Being the adventurous (and masochistic) type, I volunteered for dessert. I considered dessert ideas for several days, making a phone call or email here and there to double-check problem foods. Finally, I hit on making a pineapple upside-down cake, except without the pineapple (a problem food), and using mandarin oranges instead. Never mind that I’ve never made a pineapple upside-down cake before, never cooked gluten-free, and didn’t know if mandarin oranges would work instead of pineapple. See what I mean by masochistic?
Because I’m completely unfamiliar with gluten-free baking and I didn’t have time to do a lot of experimenting with gluten-free flours (I’ll get around to it someday, but not this week!), I went looking for a Cherrybrook Kitchen gluten-free yellow cake mix. The stores I usually haunt didn’t have it, but I discovered a new Betty Crocker gluten-free yellow cake mix! I was surprised and delighted to discover a mainstream brand is finally joining the fight against food allergies/diseases!
The cake turned out beautifully, although it took about twice as long to bake as the instructions said. Here’s what I did:
Put 4 T of melted dairy-free margarine in the bottom of a 9-inch round cake pan. Sprinkle with ½ c. brown sugar. Drain a can of mandarin orange slices, reserving the liquid, then arrange the slices in a round pattern on the bottom of the pan.
Next, make the cake batter according to the box’s recipe, although I substituted the reserved liquid from the oranges for the water that the recipe called for, and I replaced half of the gluten-free vanilla extract with orange extract, and I added the zest from half an orange. (Okay, I know, I’m one of those people who always have to mess with recipes. I’m sorry.)
Pour the batter over the oranges, and bake at 350 for … hmm… it was probably close to an hour, even though the instructions had said about 30 minutes. About half-way through, the top of the cake was starting to look way too brown, so I covered the outer edge of it with a long strip of foil, like you do on pies to keep the crust from getting too brown. When a toothpick finally came clean in the center of the cake, I removed it from the oven and let it cool for about ten minutes. Then I turned it out onto a cutting board, and it was perfect!
Frankly, I was shocked.
Although I like to experiment with baking, I throw away a LOT of disasters. A LOT. Like two-thirds of everything I try. I was so convinced that this would flop, I actually had also bought some dairy-free Italian Ice from my neighborhood Zeppe’s (great place, very aware of allergies!) and baked some gluten-free cookies from a Cherrybrook Kitchen mix.
So I ended up with not just one dessert, but three. I took them all, and they were all a hit, even with the non-allergic women, who couldn’t believe the cake and cookies were gluten-free.
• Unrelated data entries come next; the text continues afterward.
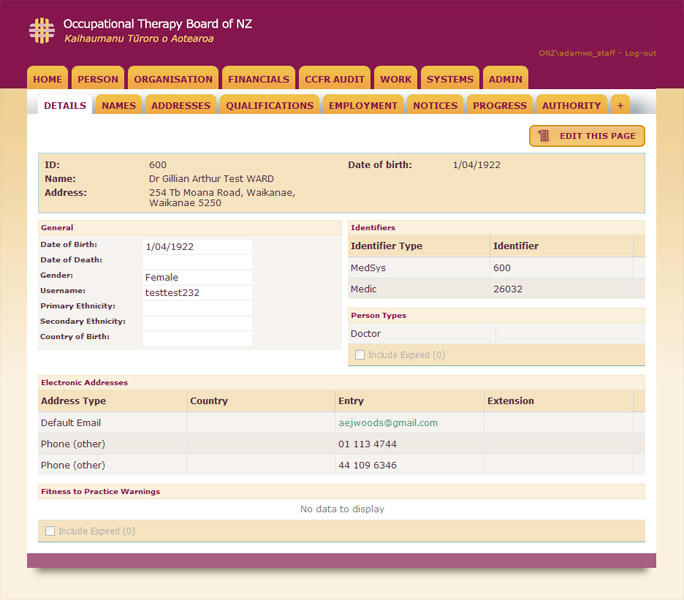
Task: Click the Occupational Therapy Board logo icon
Action: pyautogui.click(x=42, y=30)
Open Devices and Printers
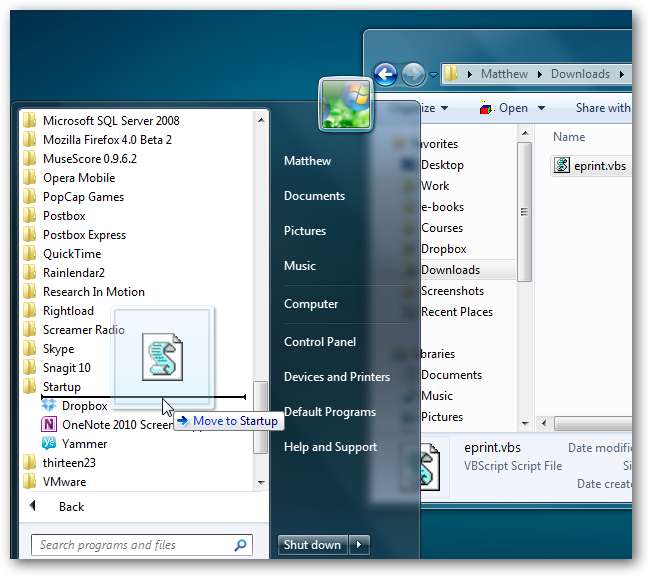Screen dimensions: 650x577 tap(336, 377)
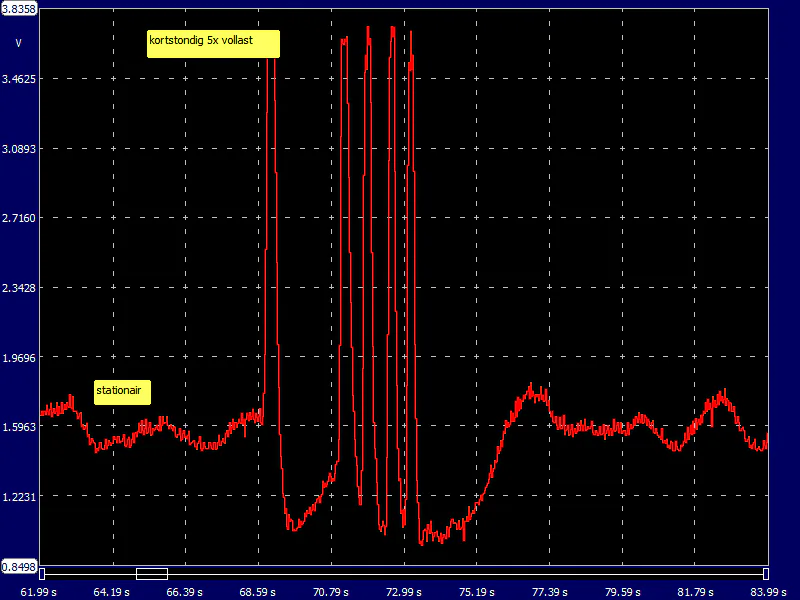Click the 70.79 s time axis label
The image size is (800, 600).
(331, 591)
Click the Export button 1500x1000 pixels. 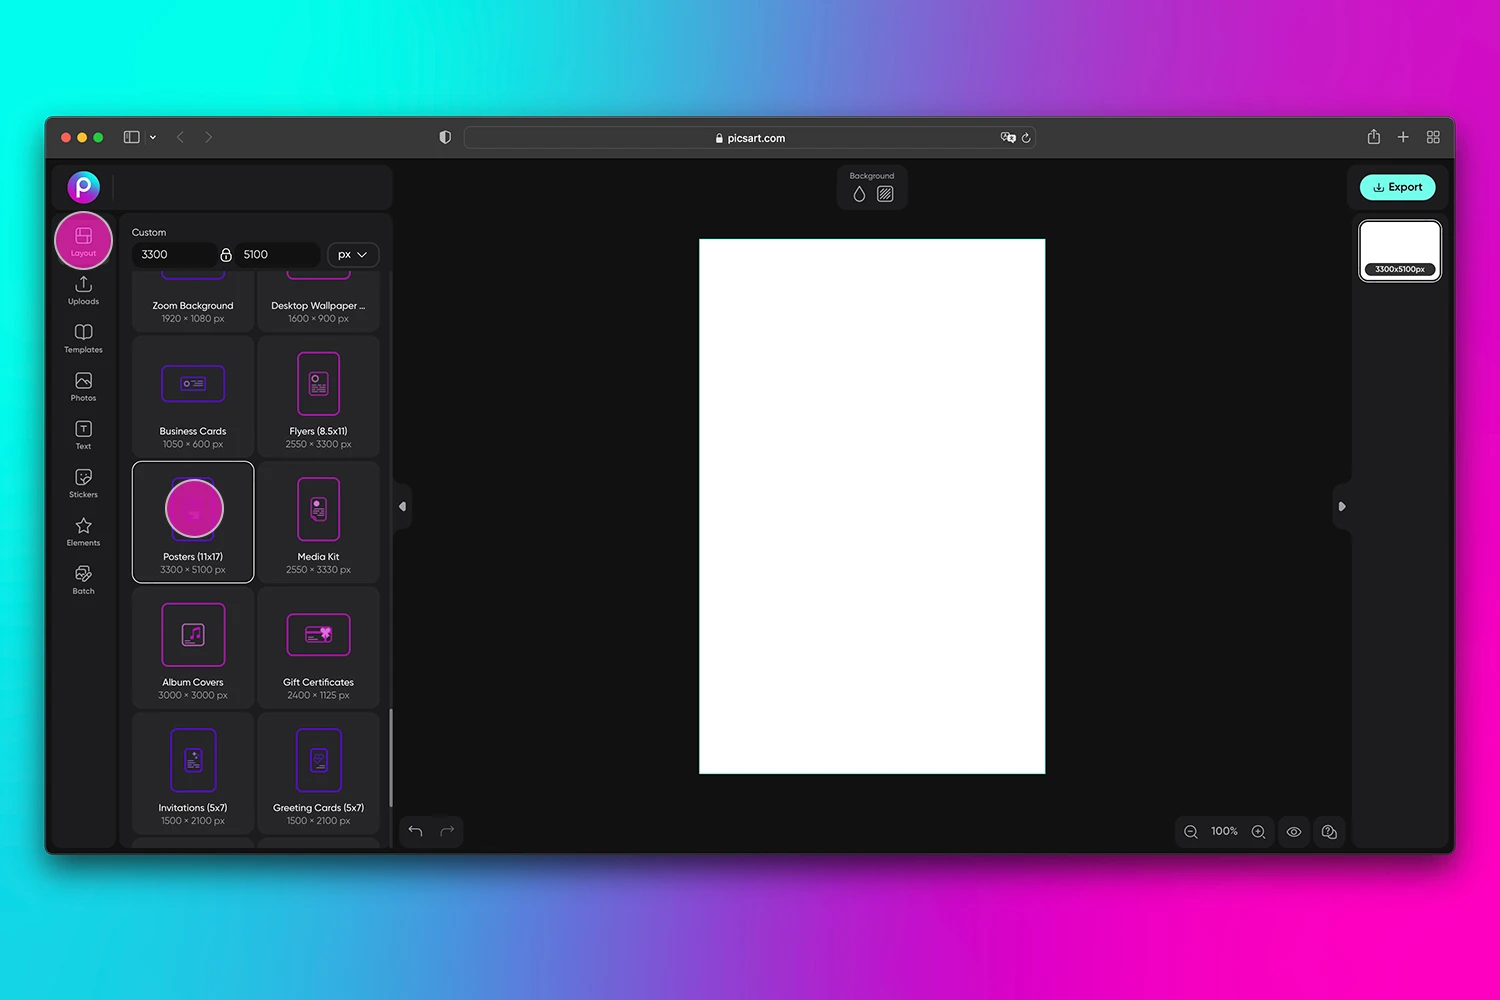pos(1398,187)
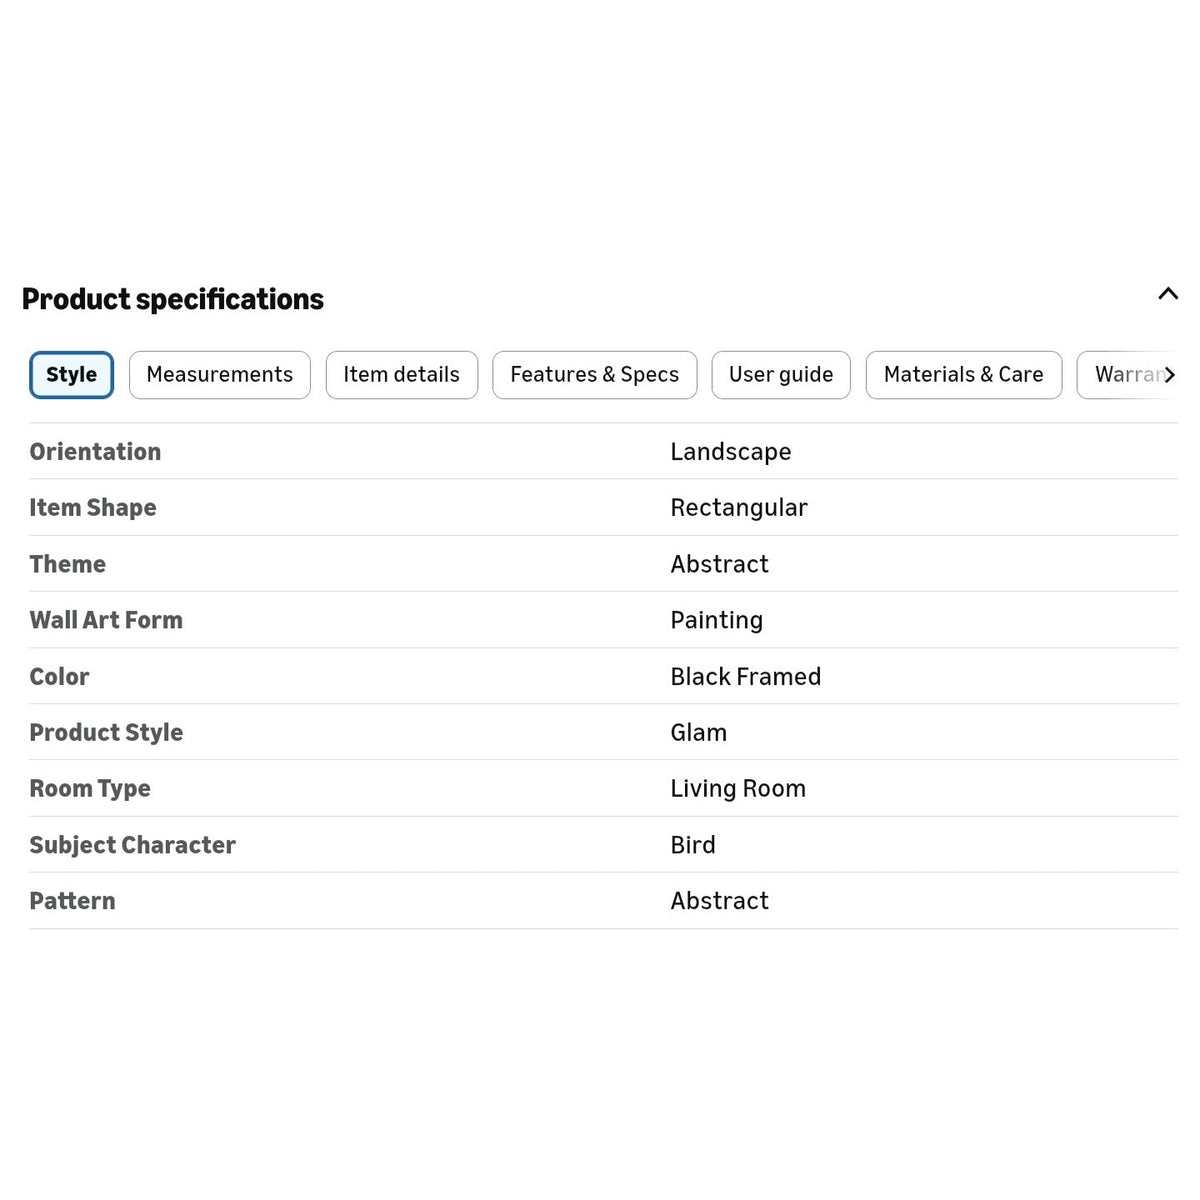The height and width of the screenshot is (1200, 1200).
Task: Open the Features & Specs tab
Action: (x=594, y=375)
Wow. I don’t know what I did to deserve such good luck on my first gluten-free baking adventure. Of course, given my baking karma, that probably ensured that the next ten things I try will fail in horribly creative ways. But that’s okay. The one friend with the most restrictions was thrilled to actually get to eat a dessert at a party, so that made it worth the worry.
It seems like it should work well with a regular cake mix, too, so I’m going to give it another try this weekend, using a nut-free, dairy-free, egg-free mix with regular flour. If you try it, let me know.
Here’s to more adventures in baking!
4 comments:
I'm torn on the Betty Crocker GF mixes. On one hand, its nice to see mainstream embracing gf. On the other hand, I hope it doesn't put the smaller companies that have stuck with us out of business. I'm glad your cake turned out well. It sounds yummy. I plan to steal the idea for a party I'm headed to next week.
Did your cake turn out well? I made it again this weekend with a Cherrybrook Kitchen yellow cake mix -- not the gluten-free variety, just the nut-, milk-, and egg-free variety. It turned out well, but it was a little denser. Just the difference in cake mixes. I'll try it again sometime from scratch instead of using a mix. That should be interesting, too. Let me know how yours turned out!
Mine turned out great! I used the Betty Crocker mix and even my super picky fil liked it.
I'm so glad it turned out! I made it again with a Cherrybrook Kitchen mix (not the gluten-free version, just the nut-, milk-, and egg-free version), and it was a little more dense, but still very tasty. So I think this is a keeper in my family! So glad you liked it, too.